EXTRACTED DATA>
---+---

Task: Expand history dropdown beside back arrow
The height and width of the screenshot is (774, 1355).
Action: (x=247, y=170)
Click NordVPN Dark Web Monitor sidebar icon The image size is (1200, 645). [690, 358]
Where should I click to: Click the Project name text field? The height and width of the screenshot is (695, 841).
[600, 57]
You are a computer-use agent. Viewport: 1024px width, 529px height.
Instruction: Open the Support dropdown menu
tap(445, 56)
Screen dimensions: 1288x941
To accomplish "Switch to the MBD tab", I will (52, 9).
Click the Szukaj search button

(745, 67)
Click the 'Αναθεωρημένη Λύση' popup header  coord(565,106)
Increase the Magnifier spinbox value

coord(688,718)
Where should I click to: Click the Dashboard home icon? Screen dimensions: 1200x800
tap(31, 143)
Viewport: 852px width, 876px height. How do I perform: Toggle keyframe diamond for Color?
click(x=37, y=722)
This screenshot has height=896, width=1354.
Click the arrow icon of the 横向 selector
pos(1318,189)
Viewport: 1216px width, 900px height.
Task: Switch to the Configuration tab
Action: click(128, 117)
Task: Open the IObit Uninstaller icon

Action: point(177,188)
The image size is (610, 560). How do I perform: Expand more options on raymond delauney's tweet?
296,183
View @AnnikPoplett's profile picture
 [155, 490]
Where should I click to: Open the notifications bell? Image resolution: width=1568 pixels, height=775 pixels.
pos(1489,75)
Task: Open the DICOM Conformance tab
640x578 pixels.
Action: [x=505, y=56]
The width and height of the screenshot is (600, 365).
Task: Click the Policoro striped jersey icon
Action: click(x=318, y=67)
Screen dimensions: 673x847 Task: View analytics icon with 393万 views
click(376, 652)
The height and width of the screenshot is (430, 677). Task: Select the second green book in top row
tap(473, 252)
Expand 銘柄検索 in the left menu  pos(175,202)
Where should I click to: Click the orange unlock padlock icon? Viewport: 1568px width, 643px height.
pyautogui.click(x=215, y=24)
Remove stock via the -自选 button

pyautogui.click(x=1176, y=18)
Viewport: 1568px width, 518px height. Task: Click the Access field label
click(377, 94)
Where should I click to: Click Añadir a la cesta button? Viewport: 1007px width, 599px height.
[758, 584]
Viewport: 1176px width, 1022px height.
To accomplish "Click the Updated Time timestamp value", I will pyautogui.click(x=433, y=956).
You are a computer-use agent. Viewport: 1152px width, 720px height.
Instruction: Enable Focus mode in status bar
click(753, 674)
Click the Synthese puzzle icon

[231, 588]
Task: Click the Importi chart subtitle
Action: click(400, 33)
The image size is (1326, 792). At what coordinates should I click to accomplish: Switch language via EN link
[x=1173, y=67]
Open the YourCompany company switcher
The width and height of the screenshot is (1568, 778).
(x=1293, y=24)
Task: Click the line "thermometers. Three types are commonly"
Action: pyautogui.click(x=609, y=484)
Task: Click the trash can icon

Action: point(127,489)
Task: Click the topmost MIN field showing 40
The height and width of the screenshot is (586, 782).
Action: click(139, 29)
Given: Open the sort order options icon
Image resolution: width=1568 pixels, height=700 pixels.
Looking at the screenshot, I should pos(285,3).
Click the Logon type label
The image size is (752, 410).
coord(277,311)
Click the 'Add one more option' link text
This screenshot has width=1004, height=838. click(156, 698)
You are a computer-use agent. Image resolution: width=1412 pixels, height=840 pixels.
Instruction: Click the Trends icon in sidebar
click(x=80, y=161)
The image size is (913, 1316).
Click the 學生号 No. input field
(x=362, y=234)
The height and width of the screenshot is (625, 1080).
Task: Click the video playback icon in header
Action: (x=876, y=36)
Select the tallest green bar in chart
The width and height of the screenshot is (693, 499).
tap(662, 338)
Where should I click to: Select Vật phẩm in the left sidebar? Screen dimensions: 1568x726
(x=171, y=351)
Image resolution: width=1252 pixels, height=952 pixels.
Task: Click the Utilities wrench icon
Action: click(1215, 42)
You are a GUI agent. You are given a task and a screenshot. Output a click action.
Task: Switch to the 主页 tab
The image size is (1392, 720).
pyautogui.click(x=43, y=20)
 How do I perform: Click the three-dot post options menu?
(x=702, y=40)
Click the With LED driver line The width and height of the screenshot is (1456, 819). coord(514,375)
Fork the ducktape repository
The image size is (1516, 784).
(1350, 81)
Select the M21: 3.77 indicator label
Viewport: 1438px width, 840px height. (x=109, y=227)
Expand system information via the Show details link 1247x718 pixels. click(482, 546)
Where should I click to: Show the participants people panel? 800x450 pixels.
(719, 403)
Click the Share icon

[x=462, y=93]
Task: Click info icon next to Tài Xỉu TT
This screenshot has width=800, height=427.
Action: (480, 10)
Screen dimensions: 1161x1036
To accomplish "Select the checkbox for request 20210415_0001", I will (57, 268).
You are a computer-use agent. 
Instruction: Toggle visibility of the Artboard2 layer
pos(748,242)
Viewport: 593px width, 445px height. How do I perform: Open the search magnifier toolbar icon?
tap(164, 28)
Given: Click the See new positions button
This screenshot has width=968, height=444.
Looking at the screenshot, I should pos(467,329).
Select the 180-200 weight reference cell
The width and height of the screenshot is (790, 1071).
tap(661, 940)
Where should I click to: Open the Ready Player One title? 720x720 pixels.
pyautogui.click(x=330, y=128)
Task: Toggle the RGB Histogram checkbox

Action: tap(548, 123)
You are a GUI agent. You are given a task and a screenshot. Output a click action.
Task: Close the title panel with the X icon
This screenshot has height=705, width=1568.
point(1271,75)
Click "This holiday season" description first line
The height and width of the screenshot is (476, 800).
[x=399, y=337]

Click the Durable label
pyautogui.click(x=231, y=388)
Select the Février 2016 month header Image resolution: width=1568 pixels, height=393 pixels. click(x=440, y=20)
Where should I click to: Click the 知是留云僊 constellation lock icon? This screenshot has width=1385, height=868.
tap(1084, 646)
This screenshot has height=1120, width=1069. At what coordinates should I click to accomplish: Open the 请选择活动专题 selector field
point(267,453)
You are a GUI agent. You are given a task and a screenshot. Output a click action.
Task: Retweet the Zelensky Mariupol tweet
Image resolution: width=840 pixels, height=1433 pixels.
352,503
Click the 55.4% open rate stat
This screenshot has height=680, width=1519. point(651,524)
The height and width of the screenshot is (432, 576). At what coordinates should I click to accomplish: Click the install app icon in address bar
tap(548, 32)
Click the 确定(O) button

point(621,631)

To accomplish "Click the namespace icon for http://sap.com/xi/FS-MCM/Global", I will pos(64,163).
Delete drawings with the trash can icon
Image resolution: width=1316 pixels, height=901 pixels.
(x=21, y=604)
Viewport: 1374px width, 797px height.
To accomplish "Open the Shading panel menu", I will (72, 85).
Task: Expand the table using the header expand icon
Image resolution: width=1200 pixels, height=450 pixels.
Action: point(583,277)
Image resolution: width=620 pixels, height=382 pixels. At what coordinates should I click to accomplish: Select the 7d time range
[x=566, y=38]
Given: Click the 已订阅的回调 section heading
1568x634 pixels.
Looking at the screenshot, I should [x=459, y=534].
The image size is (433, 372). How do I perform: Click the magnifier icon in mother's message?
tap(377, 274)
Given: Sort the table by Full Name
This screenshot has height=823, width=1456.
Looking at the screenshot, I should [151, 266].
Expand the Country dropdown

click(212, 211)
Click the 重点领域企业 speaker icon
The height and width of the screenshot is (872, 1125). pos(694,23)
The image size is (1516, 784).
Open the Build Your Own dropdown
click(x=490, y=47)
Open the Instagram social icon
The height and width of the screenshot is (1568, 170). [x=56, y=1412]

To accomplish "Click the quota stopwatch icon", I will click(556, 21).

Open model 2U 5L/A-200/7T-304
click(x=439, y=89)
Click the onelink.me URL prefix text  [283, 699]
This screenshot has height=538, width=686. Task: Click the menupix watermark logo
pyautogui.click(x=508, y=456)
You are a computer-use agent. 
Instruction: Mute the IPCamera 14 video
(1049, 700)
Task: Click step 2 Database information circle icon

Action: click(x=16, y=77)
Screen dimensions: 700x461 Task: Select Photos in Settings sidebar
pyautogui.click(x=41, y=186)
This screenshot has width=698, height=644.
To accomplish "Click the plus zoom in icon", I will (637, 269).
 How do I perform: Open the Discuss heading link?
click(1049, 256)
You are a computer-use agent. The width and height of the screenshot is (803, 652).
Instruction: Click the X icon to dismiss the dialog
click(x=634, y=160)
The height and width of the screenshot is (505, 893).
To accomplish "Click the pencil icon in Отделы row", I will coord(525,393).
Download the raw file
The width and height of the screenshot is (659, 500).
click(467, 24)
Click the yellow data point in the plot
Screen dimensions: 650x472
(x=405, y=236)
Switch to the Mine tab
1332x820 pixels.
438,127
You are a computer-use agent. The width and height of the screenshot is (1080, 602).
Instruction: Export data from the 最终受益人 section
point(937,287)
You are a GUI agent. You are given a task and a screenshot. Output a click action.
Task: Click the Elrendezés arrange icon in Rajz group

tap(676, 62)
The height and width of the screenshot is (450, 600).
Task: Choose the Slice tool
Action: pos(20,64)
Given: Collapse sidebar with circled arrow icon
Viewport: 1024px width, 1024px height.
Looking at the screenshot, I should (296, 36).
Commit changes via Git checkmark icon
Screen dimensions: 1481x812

---+---

TASK>
In the data above, which lines lie between the line with "This screenshot has height=1120, width=1069." and the line with "Given: Click the 已订阅的回调 section heading", inclusive? Print those lines exactly and nothing else.

ANSWER SECTION>
This screenshot has height=1120, width=1069. At what coordinates should I click to accomplish: Open the 请选择活动专题 selector field
point(267,453)
You are a GUI agent. You are given a task and a screenshot. Output a click action.
Task: Retweet the Zelensky Mariupol tweet
Image resolution: width=840 pixels, height=1433 pixels.
352,503
Click the 55.4% open rate stat
This screenshot has height=680, width=1519. point(651,524)
The height and width of the screenshot is (432, 576). At what coordinates should I click to accomplish: Click the install app icon in address bar
tap(548, 32)
Click the 确定(O) button

point(621,631)

To accomplish "Click the namespace icon for http://sap.com/xi/FS-MCM/Global", I will pos(64,163).
Delete drawings with the trash can icon
Image resolution: width=1316 pixels, height=901 pixels.
(x=21, y=604)
Viewport: 1374px width, 797px height.
To accomplish "Open the Shading panel menu", I will (72, 85).
Task: Expand the table using the header expand icon
Image resolution: width=1200 pixels, height=450 pixels.
Action: point(583,277)
Image resolution: width=620 pixels, height=382 pixels. At what coordinates should I click to accomplish: Select the 7d time range
[x=566, y=38]
Given: Click the 已订阅的回调 section heading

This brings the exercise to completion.